You have to use a regex that knows how to match tags.
Procedure:
Make 2 replace all passes on the source. You'll need a callback to replace the spaces with underscores.
The first, ID will be explained, the NAME is the second pass (procedure is the same).
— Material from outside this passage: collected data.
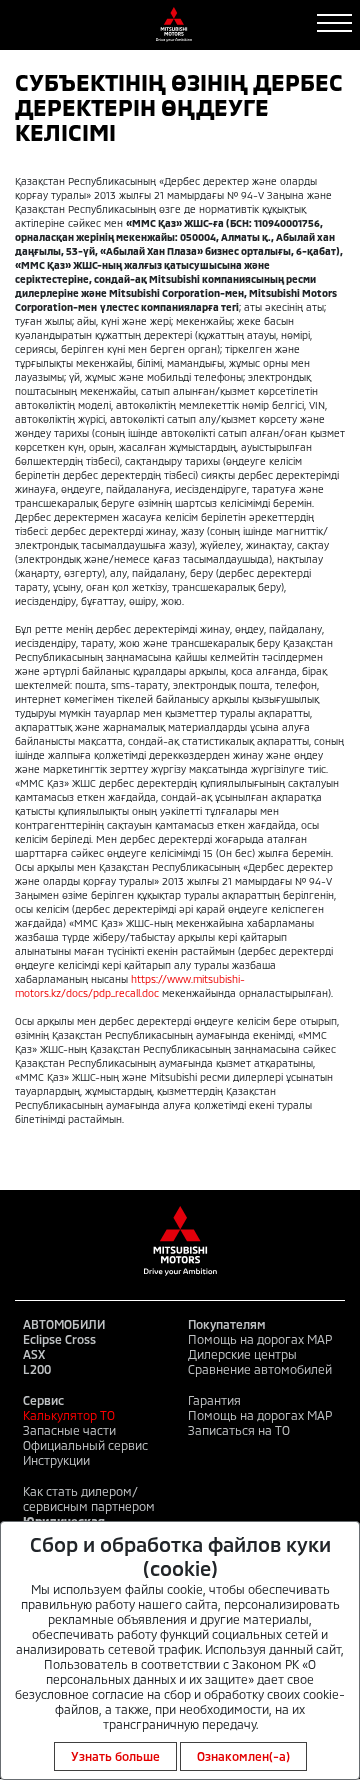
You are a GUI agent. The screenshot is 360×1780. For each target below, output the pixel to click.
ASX (34, 1354)
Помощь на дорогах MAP (260, 1339)
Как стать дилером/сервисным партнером (89, 1498)
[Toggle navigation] (334, 23)
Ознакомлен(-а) (243, 1756)
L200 (37, 1369)
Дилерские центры (242, 1354)
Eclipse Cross (59, 1339)
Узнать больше (115, 1756)
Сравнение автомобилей (260, 1369)
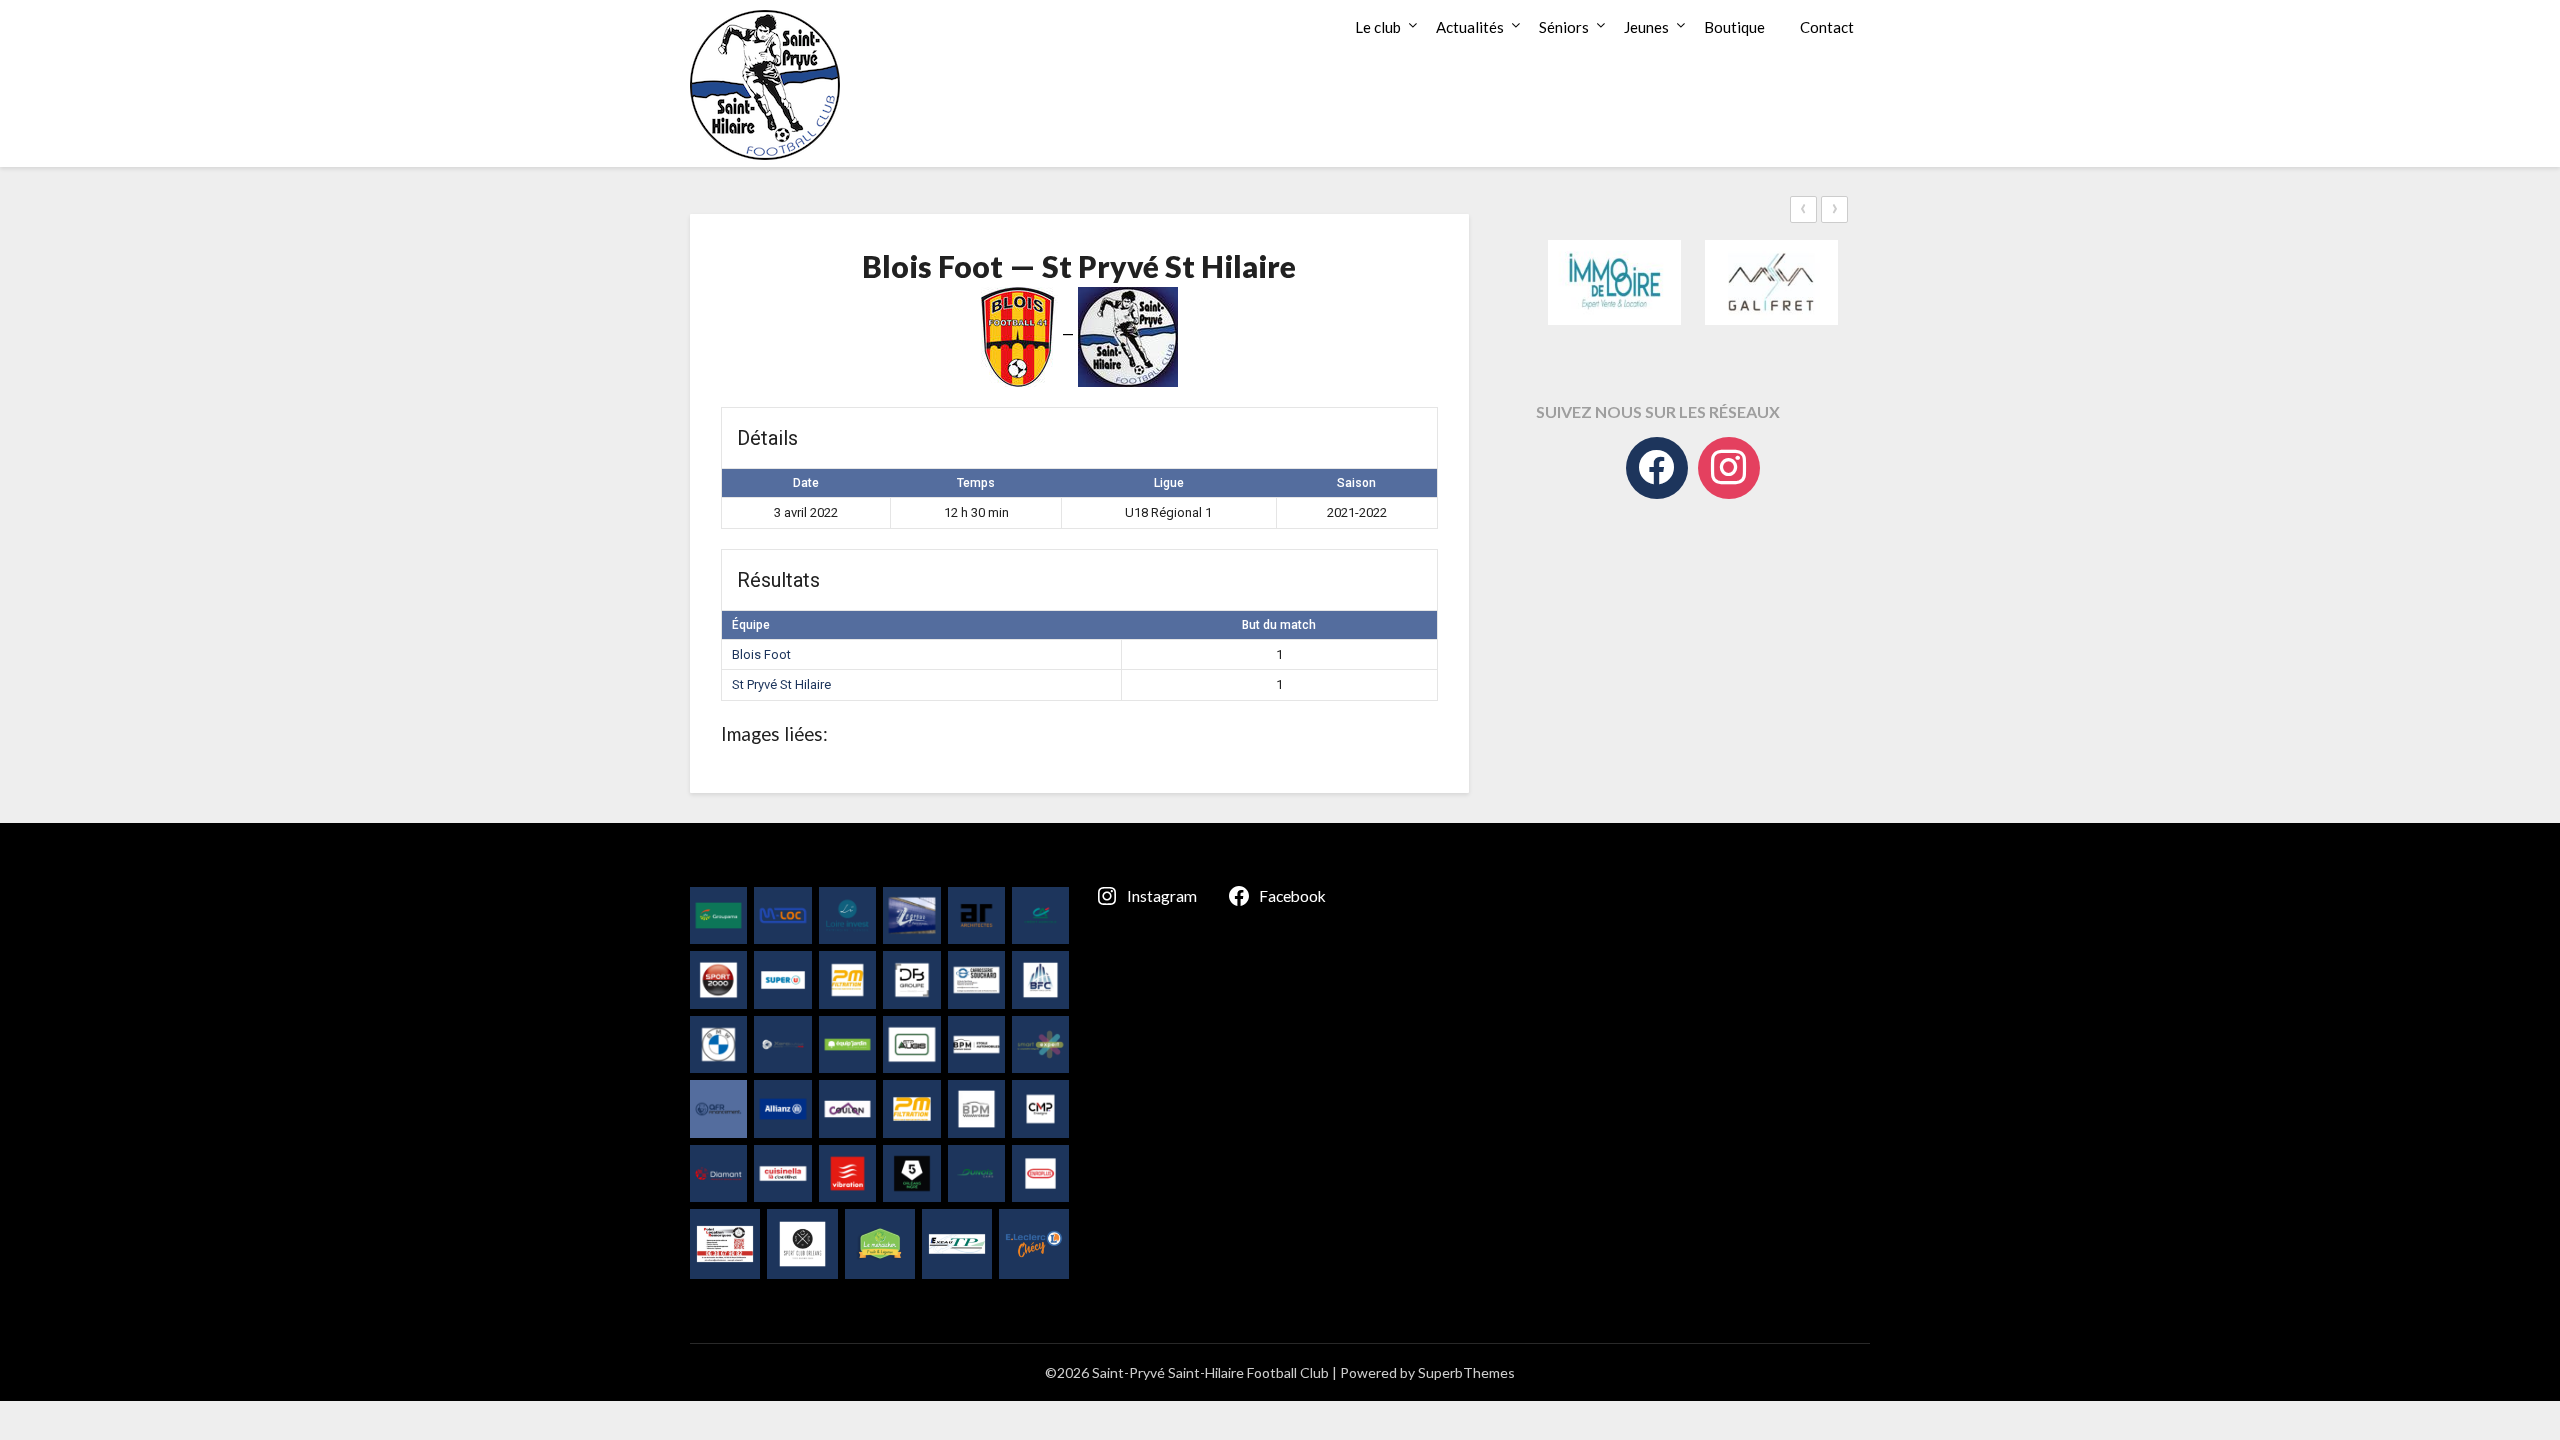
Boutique (1734, 27)
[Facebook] (1657, 468)
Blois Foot (761, 654)
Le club (1378, 27)
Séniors (1564, 27)
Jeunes (1646, 27)
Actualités (1470, 27)
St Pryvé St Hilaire (781, 684)
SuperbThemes (1466, 1372)
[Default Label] (1729, 468)
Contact (1827, 27)
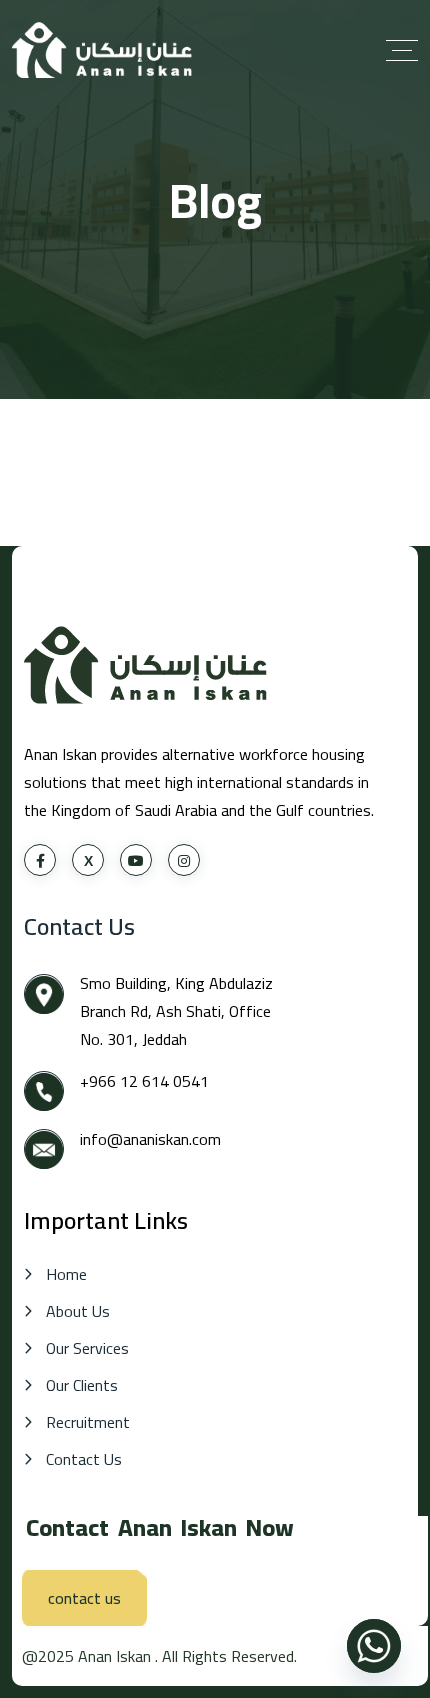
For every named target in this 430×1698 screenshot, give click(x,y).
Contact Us (84, 1459)
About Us (78, 1311)
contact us (84, 1598)
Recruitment (88, 1422)
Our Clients (82, 1385)
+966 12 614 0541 (144, 1081)
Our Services (87, 1348)
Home (66, 1274)
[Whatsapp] (374, 1646)
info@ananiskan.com (152, 1139)
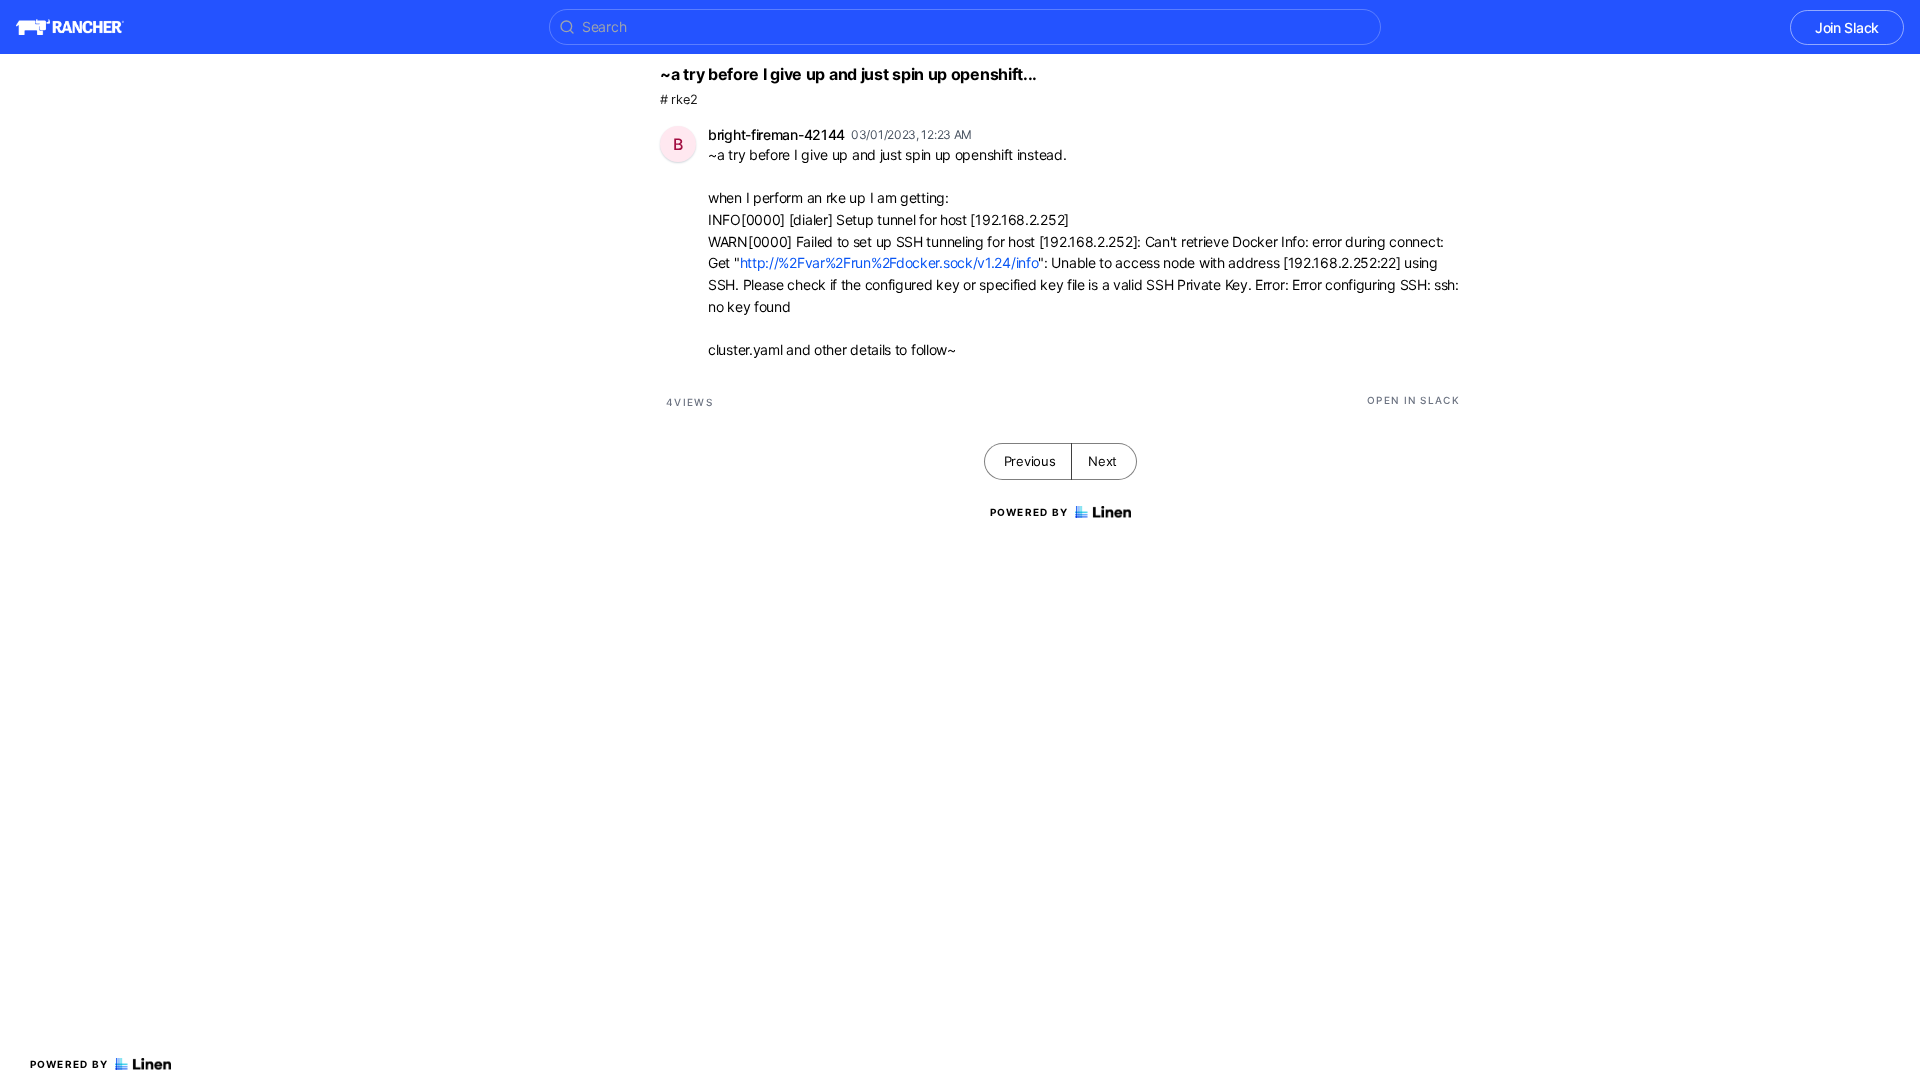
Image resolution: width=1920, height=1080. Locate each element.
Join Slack (1847, 27)
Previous (1030, 461)
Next (1102, 461)
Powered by (69, 1064)
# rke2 (678, 99)
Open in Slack (1413, 400)
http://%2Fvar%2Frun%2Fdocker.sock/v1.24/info (889, 262)
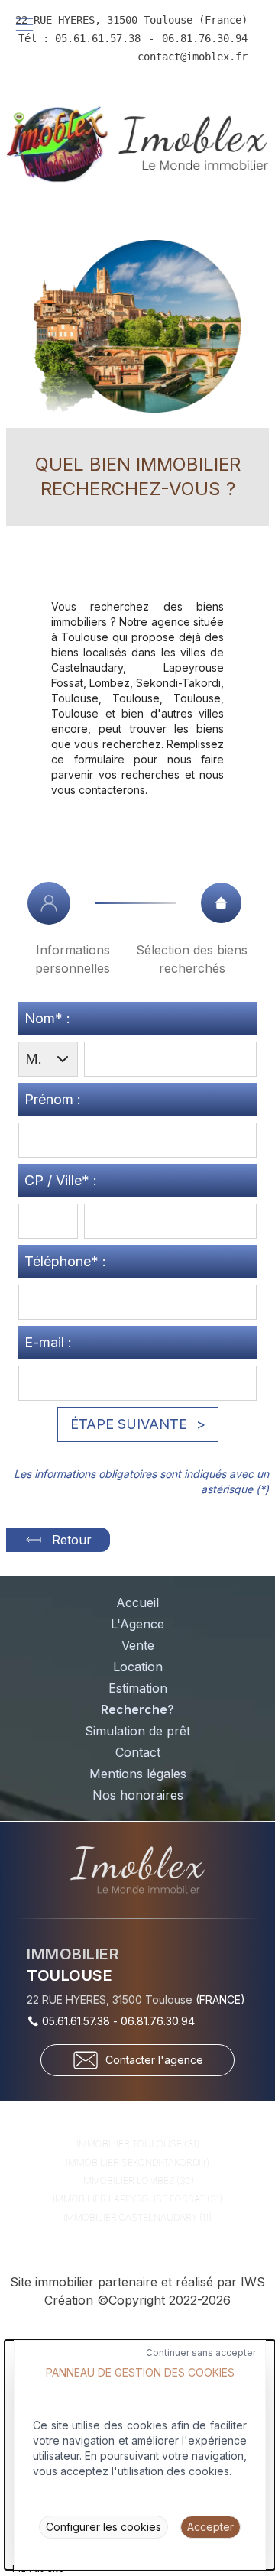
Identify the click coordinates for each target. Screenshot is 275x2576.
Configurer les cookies (103, 2526)
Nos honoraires (137, 1795)
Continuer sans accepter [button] (201, 2352)
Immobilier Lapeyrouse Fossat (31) (137, 2199)
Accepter (210, 2526)
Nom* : (47, 1018)
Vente (137, 1645)
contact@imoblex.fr (192, 56)
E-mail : (48, 1342)
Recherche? (137, 1709)
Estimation (137, 1688)
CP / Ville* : (60, 1180)
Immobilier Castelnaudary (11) (137, 2217)
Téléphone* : (65, 1261)
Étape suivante (128, 1424)
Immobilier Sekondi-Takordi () (137, 2162)
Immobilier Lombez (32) (137, 2180)
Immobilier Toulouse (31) (137, 2144)
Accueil (137, 1602)
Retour (72, 1539)
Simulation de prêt (137, 1730)
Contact (137, 1752)
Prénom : (52, 1099)
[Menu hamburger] (24, 24)
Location (138, 1666)
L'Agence (137, 1623)
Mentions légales (137, 1773)
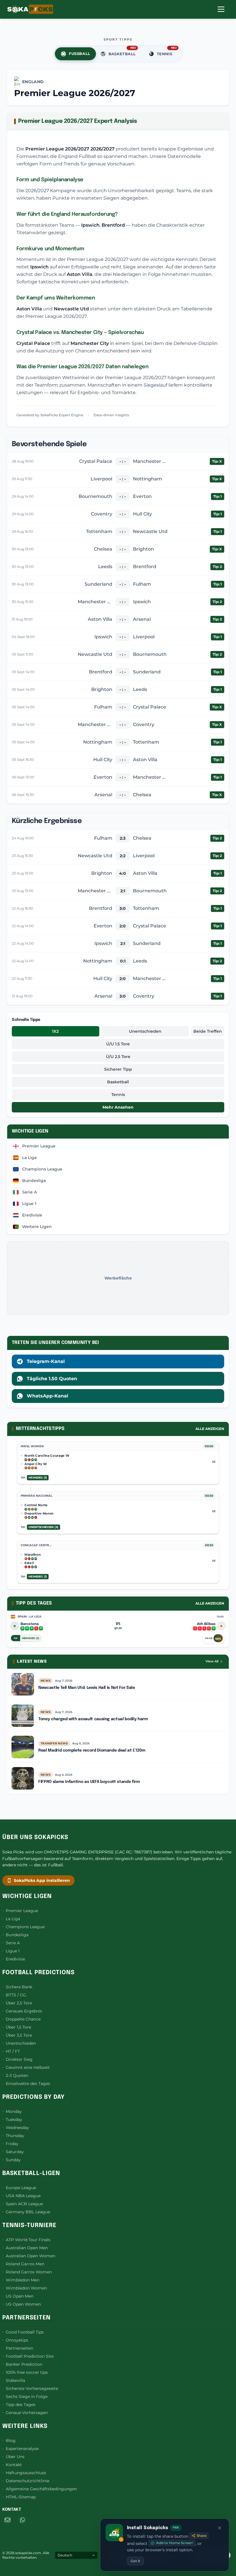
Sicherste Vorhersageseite (32, 2388)
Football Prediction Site (30, 2356)
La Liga (13, 1918)
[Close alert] (219, 2528)
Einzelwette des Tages (28, 2083)
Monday (14, 2111)
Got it (135, 2561)
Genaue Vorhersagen (27, 2412)
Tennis (118, 1094)
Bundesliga (17, 1934)
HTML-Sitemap (21, 2496)
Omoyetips (17, 2340)
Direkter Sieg (19, 2059)
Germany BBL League (28, 2211)
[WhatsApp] (22, 2520)
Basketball (118, 1081)
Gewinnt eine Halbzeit (28, 2067)
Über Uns (15, 2456)
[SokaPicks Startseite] (30, 9)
<a(?=\s)(?=((?:[^>"']|"[^"]*"|'[^']*')*?\sid\s*=\s*)(?:(['"])([\S\s]*?)\2)((?:"[\S\s]*?"|'[\S\s]*?'|[^>]*?)*?>))\s+(?:"[\S\s]*?"|'[\S\s]*?'|[^>]*?)+>
is the replace dall regex for the ID
Explained
# Begin Anchor tag
< a
(?= \s )
(?= # Asserttion (a pseudo atomic group)
( # (1 start), Up to ID attribute
(?: [^>"'] | " [^"]* " | ' [^']* ' )*?
\s id \s* = \s*
) # (1 end)
(?:
( ['"] ) # (2), Quote
( [\S\s]*? ) # (3), ID Value
\2
)
( # (4 start), After ID attribute
(?: " [\S\s]*? " | ' [\S\s]*? ' | [^>]*? )*?
>
) # (4 end)
)
# Have the ID, just match the rest of tag
\s+
(?: " [\S\s]*? " | ' [\S\s]*? ' | [^>]*? )+
> # End Anchor tag
Inside the callback, the groups will be joined together to form the replacement
like so.
// store the captured groups
$g1 = match.groups[1];
$g2 = match.groups[2];
$g3 = match.groups[3];
$g4 = match.groups[4];
// construct the return string from the stored capture groups
return "<a" + $g1$g2 +
replaceAll($g3, " ", "_") +
// here is a regex global replace function
$g2$g4;
Legend:
group 1 = Up to ID attribute
group 2 = Value Delimiter
group 3 = ID Value
group 4 = After ID attribute
The Name attribute is the same for the callback, use this regex for the replace all.
<a(?=\s)(?=((?:[^>"']|"[^"]*"|'[^']*')*?\sname\s*=\s*)(?:(['"])([\S\s]*?)\2)((?:"[\S\s]*?"|'[\S\s]*?'|[^>]*?)*?>))\s+(?:"[\S\s]*?"|'[\S\s]*?'|[^>]*?)+>